Text segment:
'''

Even though the West Park end of St Aubin's Bay ceased to be used for aircraft operations on a daily basis following the opening of the new Airport in 1937, that was not the end of beach landings. In February 1947, ten years later, and nearly two years after normal flying operations resumed after the Liberation, this Channel Islands Airways DH89 Rapide landed on the beach at West Park.

Why it landed there is not clear but probably there was a problem at the airport because of what was described at the time as heavy snow and frost, particularly as the airport did not have a hard runway at this time. The Rapide was carrying passengers, and it is being refuelled ready for its return flight. A Commer van appears to be collecting or delivering some light cargo or luggage.

The police are in attendance, but on such a cold day there do not appear to be any curious onlookers to keep at bay, although there are some people on the promenade watching what was one time commonplace. In the first picture the chocks have been pulled away, the aircraft is running up its engines to go, and the unusual event was clearly something to photograph and report.

At the time of these pictures, February 1947, all airline services in the UK became part of BEA, having been under its control since it was established in August 1946. The Channel Islands’ governments resisted this on the basis that the UK government did not have jurisdiction over the islands, and Channel Islands Airways was registered in Jersey.

Channel Islands Airways was flying its routes at this time under contract to BEA, but it was not a situation that would be allowed to last. It was made clear that Channel Islands Airways’ flights would not be given permission to land in England, so on 1 April 1947 the staff, the eight aircraft and the routes all became part of BEA. It was not all bad news, as members of staff were given better pay and conditions, and some enjoyed promotion within the new organisation.

'''

Listed entries:
'''

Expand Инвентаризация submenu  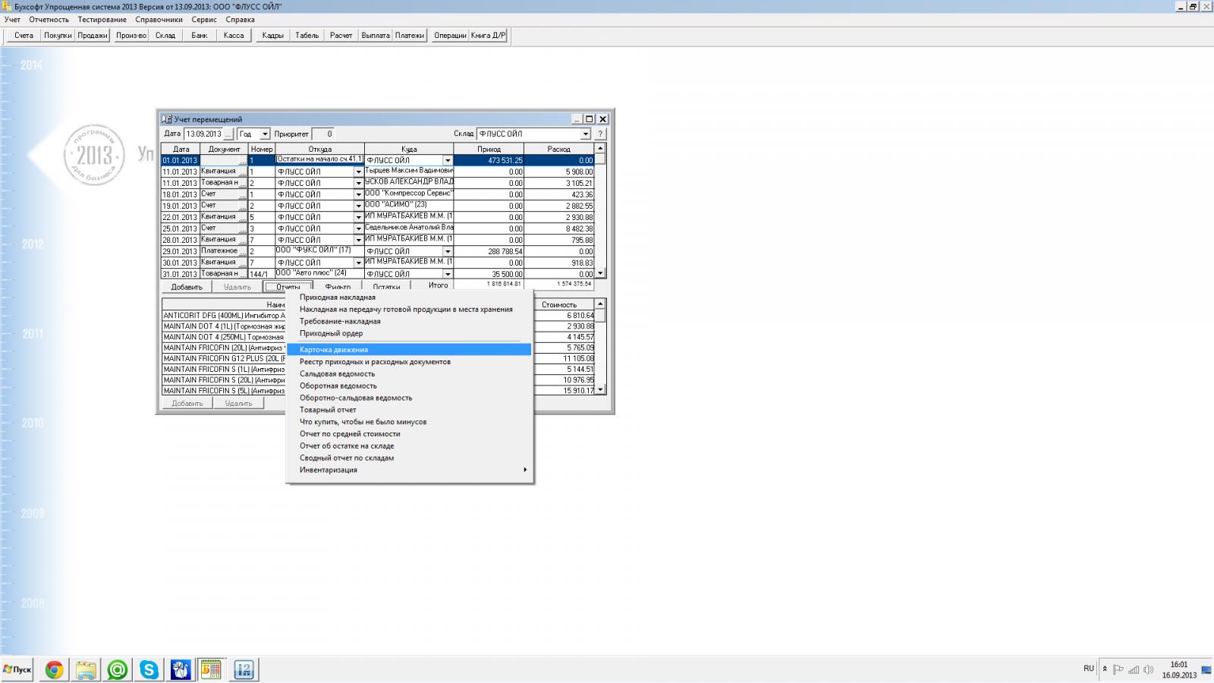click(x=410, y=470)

'''
'''

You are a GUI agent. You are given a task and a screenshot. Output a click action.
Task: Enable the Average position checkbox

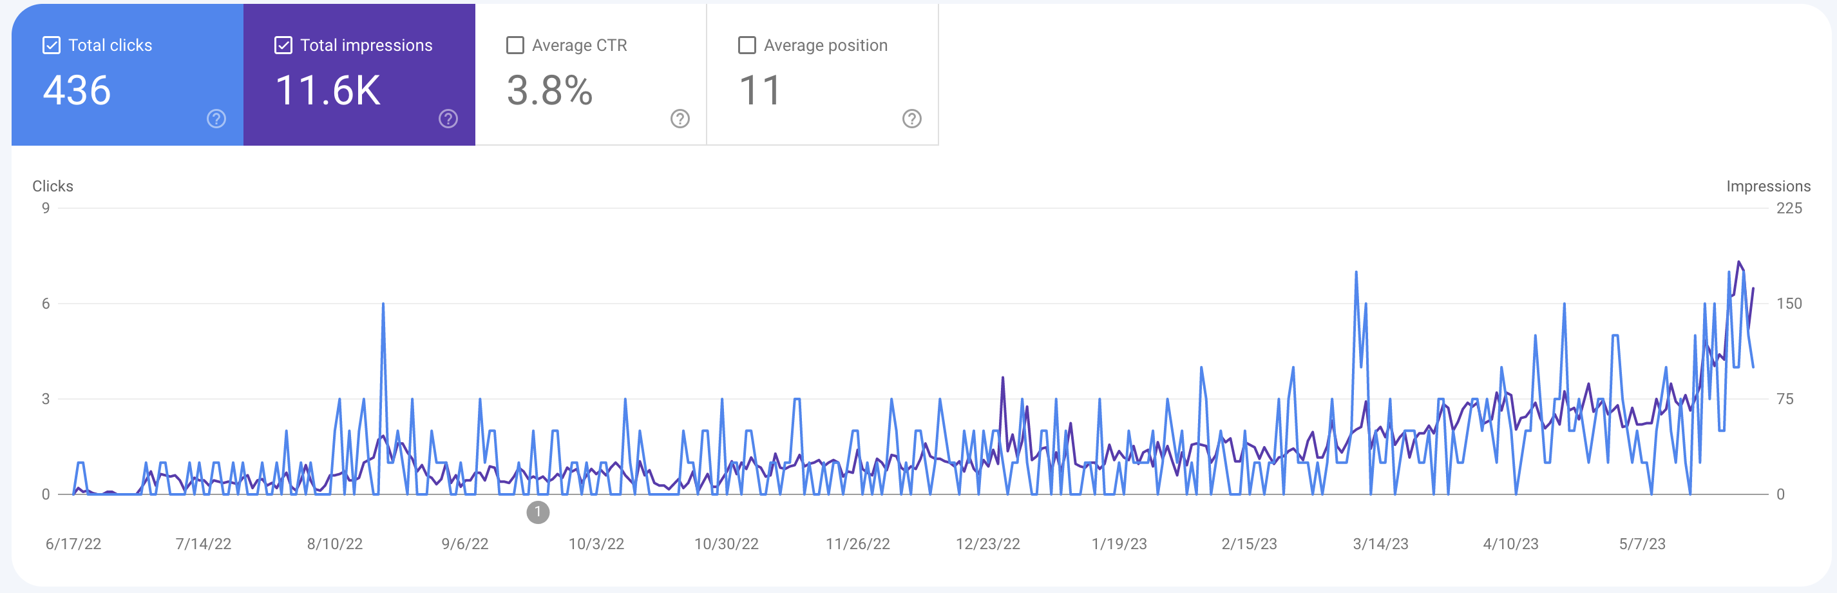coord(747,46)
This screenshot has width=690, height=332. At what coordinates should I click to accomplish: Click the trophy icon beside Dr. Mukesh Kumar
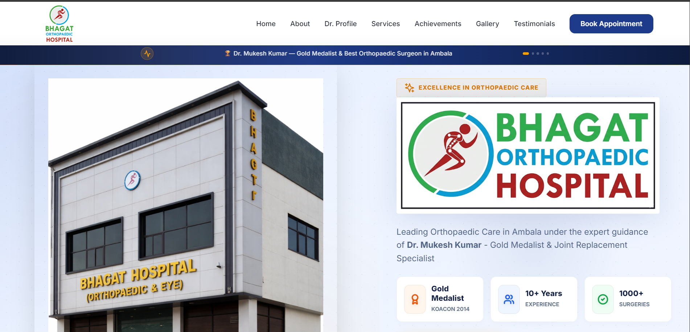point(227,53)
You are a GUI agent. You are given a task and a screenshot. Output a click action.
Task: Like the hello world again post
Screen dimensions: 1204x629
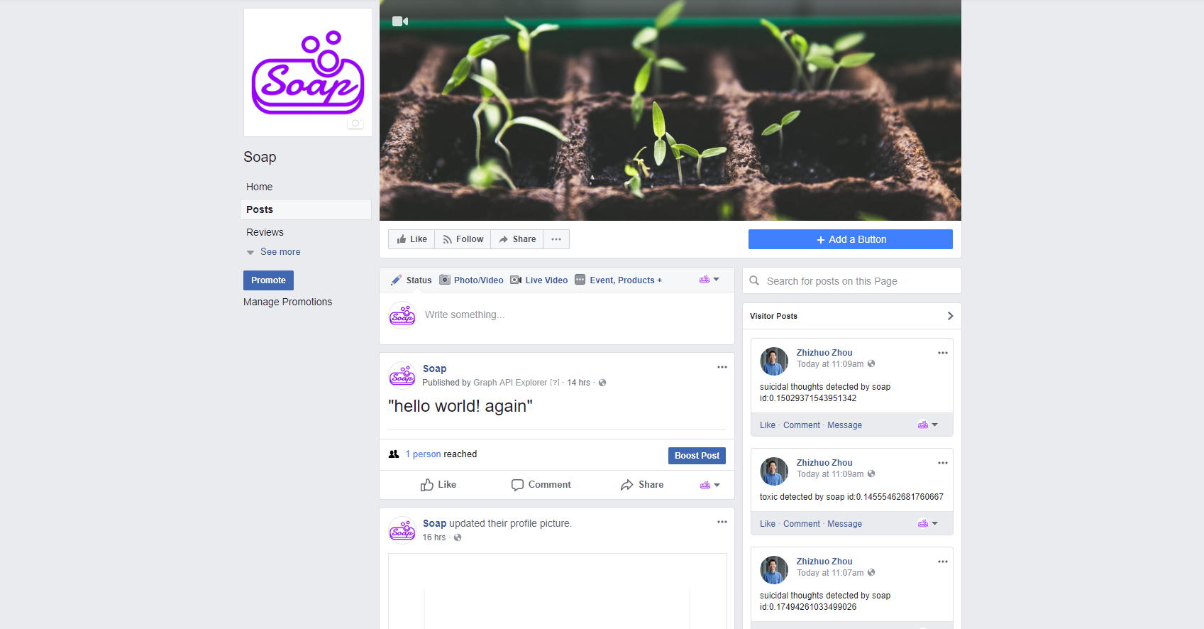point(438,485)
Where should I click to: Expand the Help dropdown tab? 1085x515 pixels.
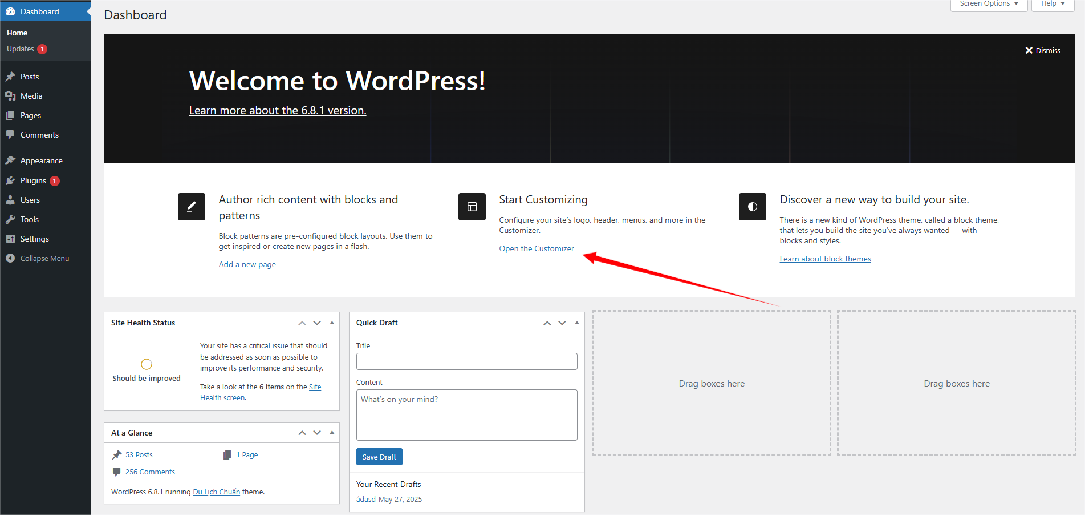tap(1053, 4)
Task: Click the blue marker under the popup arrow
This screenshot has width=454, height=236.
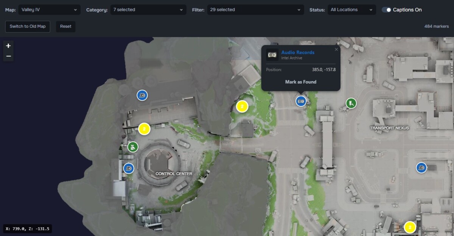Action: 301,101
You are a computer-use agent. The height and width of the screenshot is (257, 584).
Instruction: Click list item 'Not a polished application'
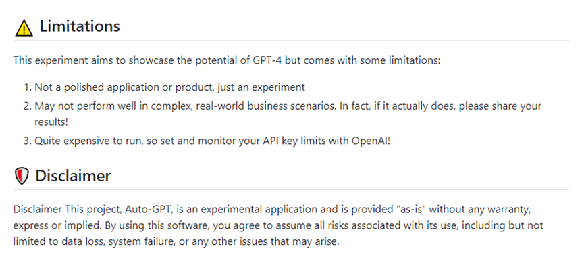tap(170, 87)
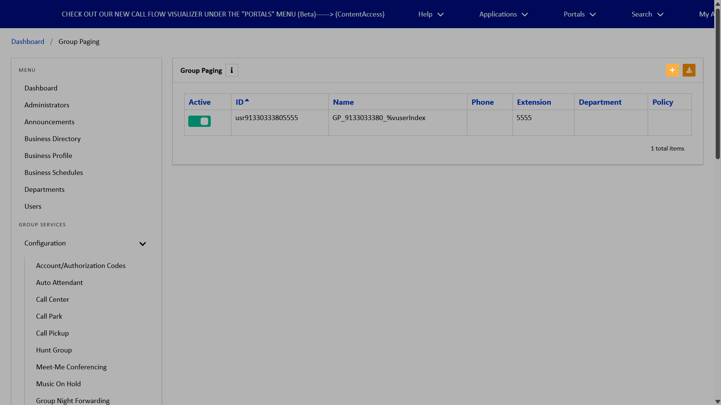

'''

Complete the following:
a – Answer these questions from the text on the 1947 beach landing at West Park:
(i) In what year did the new Airport open?
(ii) What vehicle appears to be collecting or delivering light cargo or luggage?
(iii) On what date did the staff, aircraft and routes of Channel Islands Airways become part of BEA?
b – Copy the text on the 1947 beach landing at West Park starting with "At the time of" and going on through "the new organisation.", and substitute "Guernsey" for "Jersey".
c – List every date or year mentioned in the text on the 1947 beach landing at West Park, giving each one only once.

Answers per task:
a –
(i) 1937
(ii) A Commer van
(iii) 1 April 1947

b –
At the time of these pictures, February 1947, all airline services in the UK became part of BEA, having been under its control since it was established in August 1946. The Channel Islands’ governments resisted this on the basis that the UK government did not have jurisdiction over the islands, and Channel Islands Airways was registered in Guernsey.

Channel Islands Airways was flying its routes at this time under contract to BEA, but it was not a situation that would be allowed to last. It was made clear that Channel Islands Airways’ flights would not be given permission to land in England, so on 1 April 1947 the staff, the eight aircraft and the routes all became part of BEA. It was not all bad news, as members of staff were given better pay and conditions, and some enjoyed promotion within the new organisation.

c –
1937
February 1947
August 1946
1 April 1947